Economistas usam camas e Google para medir economia

Piotr Skolimowski e Scott Hamilton

(Bloomberg) -- Para ter uma ideia dos problemas do indicador padrão de crescimento econômico, veja o exemplo das camas. Ou o da mídia.

As camas respondem por uma minúscula parcela do produto interno bruto, embora o ato de dormir seja extremamente útil para os consumidores, segundo um estudo acadêmico apresentado em uma conferência nesta semana, em Dresden, na Alemanha.

Os autores usaram o exemplo para ilustrar sua pesquisa sobre os meios de comunicação online e gratuitos e seu impacto, ou a falta dele, nos números oficiais do PIB.

A abrangente conferência organizada pelo departamento de estatísticas da Alemanha ressalta algumas das fragilidades do secular indicador de bem-estar econômico, que sem dúvida reforça o argumento a favor da busca por métodos melhores.

Outro estudo observa divergências entre o PIB per capita e a mediana da renda familiar -- uma forma de medir a desigualdade -- e conclui que atualmente não existe uma alternativa clara para avaliar tendências nos padrões de vida.

Tome como exemplo o Facebook ou o Google.

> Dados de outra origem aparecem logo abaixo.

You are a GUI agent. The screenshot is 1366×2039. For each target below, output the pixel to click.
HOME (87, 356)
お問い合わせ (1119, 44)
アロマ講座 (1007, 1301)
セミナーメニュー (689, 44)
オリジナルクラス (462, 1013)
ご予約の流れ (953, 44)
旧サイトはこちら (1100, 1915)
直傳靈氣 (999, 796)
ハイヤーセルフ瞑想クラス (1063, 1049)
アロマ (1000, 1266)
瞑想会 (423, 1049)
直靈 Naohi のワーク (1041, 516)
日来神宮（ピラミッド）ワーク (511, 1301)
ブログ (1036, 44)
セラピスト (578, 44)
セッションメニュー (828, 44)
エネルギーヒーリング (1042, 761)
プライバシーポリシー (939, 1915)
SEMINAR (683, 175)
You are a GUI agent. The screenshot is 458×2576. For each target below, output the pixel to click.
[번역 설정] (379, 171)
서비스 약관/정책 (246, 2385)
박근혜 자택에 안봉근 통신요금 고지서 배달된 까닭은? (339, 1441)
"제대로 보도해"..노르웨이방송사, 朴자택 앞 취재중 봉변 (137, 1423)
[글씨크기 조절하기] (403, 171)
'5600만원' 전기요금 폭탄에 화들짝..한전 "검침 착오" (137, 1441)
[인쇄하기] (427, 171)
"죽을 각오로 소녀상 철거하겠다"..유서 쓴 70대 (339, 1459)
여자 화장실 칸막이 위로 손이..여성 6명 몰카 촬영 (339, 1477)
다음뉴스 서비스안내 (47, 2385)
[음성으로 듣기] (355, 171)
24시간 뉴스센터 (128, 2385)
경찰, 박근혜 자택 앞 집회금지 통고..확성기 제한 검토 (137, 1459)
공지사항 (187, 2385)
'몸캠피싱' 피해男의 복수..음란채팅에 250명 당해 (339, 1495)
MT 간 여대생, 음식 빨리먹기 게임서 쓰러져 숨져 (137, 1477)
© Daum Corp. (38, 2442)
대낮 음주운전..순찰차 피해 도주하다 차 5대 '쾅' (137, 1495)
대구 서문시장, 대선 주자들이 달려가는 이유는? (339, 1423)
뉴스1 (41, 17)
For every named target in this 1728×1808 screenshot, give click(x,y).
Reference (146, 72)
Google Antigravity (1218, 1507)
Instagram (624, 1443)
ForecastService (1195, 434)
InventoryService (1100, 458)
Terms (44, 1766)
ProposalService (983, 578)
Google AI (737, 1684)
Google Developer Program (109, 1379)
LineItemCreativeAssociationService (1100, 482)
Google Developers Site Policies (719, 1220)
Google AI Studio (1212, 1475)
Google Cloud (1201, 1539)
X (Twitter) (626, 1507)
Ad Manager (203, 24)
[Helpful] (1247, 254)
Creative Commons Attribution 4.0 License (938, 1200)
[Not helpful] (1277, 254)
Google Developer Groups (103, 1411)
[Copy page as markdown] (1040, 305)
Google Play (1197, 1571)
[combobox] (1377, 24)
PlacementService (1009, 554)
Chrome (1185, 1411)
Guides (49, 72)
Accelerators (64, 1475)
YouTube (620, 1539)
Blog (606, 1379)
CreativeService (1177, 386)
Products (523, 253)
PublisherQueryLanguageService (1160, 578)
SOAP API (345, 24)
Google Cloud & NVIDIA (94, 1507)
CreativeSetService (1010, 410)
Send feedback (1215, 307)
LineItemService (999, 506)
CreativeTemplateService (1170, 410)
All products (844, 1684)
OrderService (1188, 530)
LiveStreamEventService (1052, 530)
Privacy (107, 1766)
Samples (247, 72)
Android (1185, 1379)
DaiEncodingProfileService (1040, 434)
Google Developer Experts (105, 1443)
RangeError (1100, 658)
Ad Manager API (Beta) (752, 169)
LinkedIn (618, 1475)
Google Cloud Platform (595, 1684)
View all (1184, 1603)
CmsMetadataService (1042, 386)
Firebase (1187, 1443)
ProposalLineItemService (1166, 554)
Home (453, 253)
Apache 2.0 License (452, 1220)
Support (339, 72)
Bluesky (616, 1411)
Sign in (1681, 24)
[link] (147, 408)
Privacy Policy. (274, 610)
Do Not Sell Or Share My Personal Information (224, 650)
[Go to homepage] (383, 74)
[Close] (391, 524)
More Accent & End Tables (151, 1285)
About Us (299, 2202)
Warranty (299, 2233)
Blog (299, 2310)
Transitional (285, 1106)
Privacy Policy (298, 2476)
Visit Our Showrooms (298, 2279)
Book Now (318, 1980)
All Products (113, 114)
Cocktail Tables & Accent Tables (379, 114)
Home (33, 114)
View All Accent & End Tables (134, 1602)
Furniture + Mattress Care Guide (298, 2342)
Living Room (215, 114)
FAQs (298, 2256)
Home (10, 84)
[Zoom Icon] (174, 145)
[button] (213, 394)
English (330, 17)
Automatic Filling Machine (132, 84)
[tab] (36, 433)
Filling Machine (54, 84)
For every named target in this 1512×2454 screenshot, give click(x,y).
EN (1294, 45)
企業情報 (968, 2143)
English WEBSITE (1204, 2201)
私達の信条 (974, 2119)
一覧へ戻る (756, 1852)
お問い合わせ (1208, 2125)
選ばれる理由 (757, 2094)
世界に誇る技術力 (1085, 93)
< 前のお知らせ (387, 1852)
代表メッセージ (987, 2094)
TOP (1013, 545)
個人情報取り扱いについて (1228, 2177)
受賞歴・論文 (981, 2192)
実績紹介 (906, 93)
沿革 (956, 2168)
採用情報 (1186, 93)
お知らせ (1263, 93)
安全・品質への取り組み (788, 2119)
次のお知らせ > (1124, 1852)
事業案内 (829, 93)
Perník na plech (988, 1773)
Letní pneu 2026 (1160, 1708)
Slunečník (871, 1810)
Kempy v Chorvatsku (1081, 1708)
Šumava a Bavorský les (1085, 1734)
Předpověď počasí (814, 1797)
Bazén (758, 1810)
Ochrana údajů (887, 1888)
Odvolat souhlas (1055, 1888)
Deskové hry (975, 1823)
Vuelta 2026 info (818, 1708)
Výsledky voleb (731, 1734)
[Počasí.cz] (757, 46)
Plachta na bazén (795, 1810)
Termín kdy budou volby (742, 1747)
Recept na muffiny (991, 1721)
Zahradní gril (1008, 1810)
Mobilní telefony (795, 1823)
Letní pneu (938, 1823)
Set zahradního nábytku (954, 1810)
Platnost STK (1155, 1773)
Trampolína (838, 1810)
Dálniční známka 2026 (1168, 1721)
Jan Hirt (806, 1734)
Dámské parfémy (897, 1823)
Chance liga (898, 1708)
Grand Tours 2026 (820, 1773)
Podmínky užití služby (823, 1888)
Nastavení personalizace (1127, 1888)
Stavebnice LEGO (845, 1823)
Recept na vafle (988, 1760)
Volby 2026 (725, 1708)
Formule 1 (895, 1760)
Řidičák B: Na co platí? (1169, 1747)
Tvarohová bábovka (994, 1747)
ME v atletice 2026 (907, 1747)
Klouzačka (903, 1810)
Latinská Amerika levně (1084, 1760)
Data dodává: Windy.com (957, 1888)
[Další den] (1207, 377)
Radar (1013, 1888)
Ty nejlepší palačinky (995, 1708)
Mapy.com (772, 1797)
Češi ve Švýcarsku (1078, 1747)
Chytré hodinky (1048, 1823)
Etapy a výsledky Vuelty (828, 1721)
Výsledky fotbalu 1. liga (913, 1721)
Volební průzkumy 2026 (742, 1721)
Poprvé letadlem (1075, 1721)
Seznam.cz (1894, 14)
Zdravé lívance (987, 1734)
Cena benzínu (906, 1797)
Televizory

Esses e outros serviços online oferecem informação e entretenimento a centenas de milhões de pessoas. Contudo, como são gratuitos, sua contribuição para a economia não é, atualmente, capturada pelas contas nacionais.

Pontuando que alguns economistas acreditam que o crescimento do PIB é "bastante subestimado" pela não inclusão da mídia gratuita, Leonard Nakamura, do Federal Reserve da Filadélfia, e Jon Samuels e Rachel Soloveichik, do Escritório de Análises Econômicas dos EUA, tentaram chegar a um número.

Eles atribuíram números de produção e consumo para mídias respaldadas por publicidades tratando o modelo de negócio como uma série de operações de permuta -- vídeos do YouTube por visualizações de anúncio.

Diante disso, os resultados podem decepcionar os críticos do PIB. A inclusão das mídias gratuitas teria ampliado a produção real nos EUA entre 1998 e 2012 em apenas 0,009 por cento ao ano. Contudo, os pesquisadores também fizeram uma ressalva fundamental: PIB não é sinônimo de utilidade.

"Há muitas áreas da economia nas quais o gasto do consumidor em uma atividade é muito mais baixo do que a utilidade total dessa mesma atividade", disseram eles. "Por exemplo, o ato de dormir ocupa cerca de um terço do tempo total e é de enorme utilidade. Contudo, as camas representam uma fração muito pequena do gasto do consumidor".

Outro estudo apresentado na conferência, por Brian Nolan, Max Roser e Stefan Thewissen, do Institute for New Economic Thinking, analisa o PIB per capita.

O indicador superou a renda familiar mediana nas últimas décadas em muitos países desenvolvidos, particularmente nos EUA. Segundo os autores, isso gerou pedidos para que a renda da família "típica" recebesse mais atenção na avaliação de tendências do bem-estar econômico.

Após analisar dados de 27 países, eles descobriram que, na verdade, o encolhimento do tamanho das famílias muitas vezes contribuiu mais para a divergência do que a desigualdade de renda.

Eles concluíram, afinal, que atualmente não existe um único método ideal para avaliar a prosperidade de um país. Apenas um cuidadoso estudo caso a caso dos indicadores individuais de cada economia permitirá que os pesquisadores julguem se os esforços para promover um crescimento real da renda foram um sucesso ou um fracasso, disseram eles.

Em outras palavras, o PIB pode ter crescido em relação à sua origem humilde, durante a Grande Depressão, e ter se tornado um indicador essencial para os governos e bancos centrais de todo o mundo, mas não deve ser o fim da história.